Para Santin (1995) o cientificismo trata o fenômeno esporte como algo controlável. “Numa palavra, o esporte é um fato humano, portanto, irredutível ao fato físico. O praticante do esporte nunca pode ser uma máquina reduzível a fórmulas de Física ou estruturas mecânicas.” (SANTIN, 1995). Outro crítico proeminente da cientifização da educação física é Valter Bracht, que discute a crise de identidade sofrida pela Educação Física pós década de 60:

Parece-me claro, que hoje não é possível diferenciar a identidade epistemológica de uma ou de outra, nem sequer identidade própria. Dai também, alguns autores proporem, como solução, uma 'nova ciência': a do movimento humano ou da motricidade humana, ou ainda, como foi o caso da Alemanha, a Ciência (no singular) do Esporte.
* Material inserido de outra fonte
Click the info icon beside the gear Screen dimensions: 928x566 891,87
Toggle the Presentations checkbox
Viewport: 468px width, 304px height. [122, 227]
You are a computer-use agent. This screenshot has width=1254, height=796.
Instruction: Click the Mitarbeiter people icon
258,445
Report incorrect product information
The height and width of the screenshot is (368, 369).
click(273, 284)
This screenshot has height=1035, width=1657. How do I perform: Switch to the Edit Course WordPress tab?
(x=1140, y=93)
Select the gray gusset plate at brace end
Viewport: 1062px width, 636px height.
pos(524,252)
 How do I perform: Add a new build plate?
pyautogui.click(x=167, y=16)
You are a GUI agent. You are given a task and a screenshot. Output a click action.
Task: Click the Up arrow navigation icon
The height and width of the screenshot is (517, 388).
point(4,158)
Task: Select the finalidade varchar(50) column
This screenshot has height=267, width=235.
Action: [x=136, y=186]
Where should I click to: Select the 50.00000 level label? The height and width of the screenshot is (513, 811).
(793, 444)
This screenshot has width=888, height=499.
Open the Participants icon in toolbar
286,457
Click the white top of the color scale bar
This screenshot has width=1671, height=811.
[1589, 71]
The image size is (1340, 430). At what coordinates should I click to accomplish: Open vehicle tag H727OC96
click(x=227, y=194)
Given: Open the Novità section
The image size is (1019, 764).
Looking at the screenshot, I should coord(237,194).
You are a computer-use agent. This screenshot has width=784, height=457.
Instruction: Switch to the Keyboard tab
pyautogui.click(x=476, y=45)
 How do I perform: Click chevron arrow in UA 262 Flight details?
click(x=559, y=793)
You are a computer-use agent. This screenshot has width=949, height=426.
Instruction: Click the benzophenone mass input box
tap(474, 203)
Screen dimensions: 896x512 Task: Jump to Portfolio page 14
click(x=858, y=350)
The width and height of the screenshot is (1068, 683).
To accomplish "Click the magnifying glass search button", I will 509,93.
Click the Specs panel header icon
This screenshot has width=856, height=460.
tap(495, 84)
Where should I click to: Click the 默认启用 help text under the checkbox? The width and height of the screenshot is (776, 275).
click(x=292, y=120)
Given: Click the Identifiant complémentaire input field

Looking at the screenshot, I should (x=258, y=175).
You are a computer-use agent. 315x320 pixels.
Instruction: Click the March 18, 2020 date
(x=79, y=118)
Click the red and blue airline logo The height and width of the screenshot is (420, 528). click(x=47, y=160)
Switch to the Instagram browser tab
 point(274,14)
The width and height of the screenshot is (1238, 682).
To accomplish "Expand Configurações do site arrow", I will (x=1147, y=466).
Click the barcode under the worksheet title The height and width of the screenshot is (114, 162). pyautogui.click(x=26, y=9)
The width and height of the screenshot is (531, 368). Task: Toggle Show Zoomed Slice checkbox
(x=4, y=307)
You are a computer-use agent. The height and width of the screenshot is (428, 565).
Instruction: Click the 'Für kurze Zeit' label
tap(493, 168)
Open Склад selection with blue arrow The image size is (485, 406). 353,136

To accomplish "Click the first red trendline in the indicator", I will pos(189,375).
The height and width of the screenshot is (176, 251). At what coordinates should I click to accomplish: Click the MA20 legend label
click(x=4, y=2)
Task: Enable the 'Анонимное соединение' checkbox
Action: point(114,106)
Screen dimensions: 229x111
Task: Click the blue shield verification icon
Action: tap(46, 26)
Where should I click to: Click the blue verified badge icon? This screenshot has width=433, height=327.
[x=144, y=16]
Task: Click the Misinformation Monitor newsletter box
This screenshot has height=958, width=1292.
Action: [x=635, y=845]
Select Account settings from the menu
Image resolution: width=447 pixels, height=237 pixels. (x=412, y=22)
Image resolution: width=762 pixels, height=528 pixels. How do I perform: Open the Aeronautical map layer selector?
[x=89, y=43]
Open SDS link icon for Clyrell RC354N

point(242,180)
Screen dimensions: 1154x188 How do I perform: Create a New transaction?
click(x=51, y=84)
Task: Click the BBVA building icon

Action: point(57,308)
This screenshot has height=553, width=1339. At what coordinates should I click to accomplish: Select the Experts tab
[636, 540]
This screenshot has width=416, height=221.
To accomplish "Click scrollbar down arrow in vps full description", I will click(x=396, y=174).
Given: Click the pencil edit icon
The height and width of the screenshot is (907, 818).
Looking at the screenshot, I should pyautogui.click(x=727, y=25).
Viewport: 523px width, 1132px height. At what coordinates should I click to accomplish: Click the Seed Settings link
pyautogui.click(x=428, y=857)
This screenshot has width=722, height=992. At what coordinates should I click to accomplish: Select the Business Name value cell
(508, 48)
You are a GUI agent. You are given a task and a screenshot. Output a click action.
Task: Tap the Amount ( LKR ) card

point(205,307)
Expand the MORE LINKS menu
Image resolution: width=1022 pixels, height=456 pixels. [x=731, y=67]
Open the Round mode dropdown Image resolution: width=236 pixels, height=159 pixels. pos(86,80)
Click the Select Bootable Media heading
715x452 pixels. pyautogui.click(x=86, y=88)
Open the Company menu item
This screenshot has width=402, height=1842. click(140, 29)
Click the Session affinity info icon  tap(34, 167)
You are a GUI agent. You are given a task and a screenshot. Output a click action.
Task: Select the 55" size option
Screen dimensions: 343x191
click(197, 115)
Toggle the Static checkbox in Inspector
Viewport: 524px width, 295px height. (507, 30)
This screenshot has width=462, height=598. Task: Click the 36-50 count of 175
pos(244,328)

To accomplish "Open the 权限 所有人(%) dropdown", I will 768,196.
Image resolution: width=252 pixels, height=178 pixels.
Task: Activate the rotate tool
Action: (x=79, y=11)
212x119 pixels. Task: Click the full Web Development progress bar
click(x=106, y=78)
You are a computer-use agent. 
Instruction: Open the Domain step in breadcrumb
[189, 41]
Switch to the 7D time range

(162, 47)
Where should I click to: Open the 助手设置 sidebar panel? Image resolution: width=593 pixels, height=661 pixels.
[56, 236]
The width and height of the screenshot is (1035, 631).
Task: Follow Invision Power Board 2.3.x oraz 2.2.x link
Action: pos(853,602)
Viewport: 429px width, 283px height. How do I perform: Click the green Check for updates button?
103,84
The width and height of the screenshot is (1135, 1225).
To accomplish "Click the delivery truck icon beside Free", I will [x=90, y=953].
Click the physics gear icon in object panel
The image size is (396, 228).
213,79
Isso significaria poder concretizar uma identidade epistemológica nova e própria. (BRACHT, 1995, p. 31).

Para ele, as ciências do esporte não se unem a um mesmo objeto científico, não possuindo identidade epistemológica própria, enquanto a Educação Física, tendo Esporte como uma de suas áreas, pode também ser tratada cientificamente. Por isso refere-se a Ciências do Esporte no plural, já que não crê em uma unificação entre as áreas nem um referencial teórico- metodológico único sobre esporte e movimento humano.

Assim, o apelo para a cientificação da EF é problemática porque a racionalidade cientifica (tradicional) é limitada em relação às necessidades de fundamentação de sua prática – o que indica a superação do modelo tradicional de racionalidade científica – e sofre, ao mesmo tempo, o abalo da nova filosofia da ciência que é relativista no sentido de não reconhecer superioridade na racionalidade científica frente às outras formas de conhecer a realidade. (BRACHT, 2003, p. 39).

Apesar do conflito, atualmente é uma área estabelecida e nesta pesquisa utilizaremos o singular Ciência do Esporte, por acreditar que se trate de um conjunto coeso, conforme definição apresentada por Betti:

Os defensores da matriz pedagógica, preocupados com o desaparecimento da Educação Física, buscam resguardá-la no interior da Escola, restringindo o seu alcance conceitual, quando deveriam buscar ampliá-lo. Perdem igualmente a Educação Física quando a encontram. Antagonizam com o Esporte, hostilizam as Academias, criticam as bases epistemológicas das ciências da Natureza e associam a si próprios com as Ciências Humanas (e instalam aí uma outra dicotomia...). (BETTI, 1997, p. 10).

Também se optou por esta vertente por acreditar ser ingênuo reduzir a ciência do esporte à dominância de seu conteúdo “exato”. Transformar o corpo humano em “máquina reduzível a fórmulas de física ou estruturas mecânicas” é menos uma problemática intrínseca à ciência do esporte do que aos ecos profundos da cultura que ressoam na humanidade como um todo. Compreender em profundidade a ciência do esporte é ter em mente conteúdos filosóficos, éticos, antropológicos e sociais que não são, de forma alguma, reduzidos a uma fórmula matemática.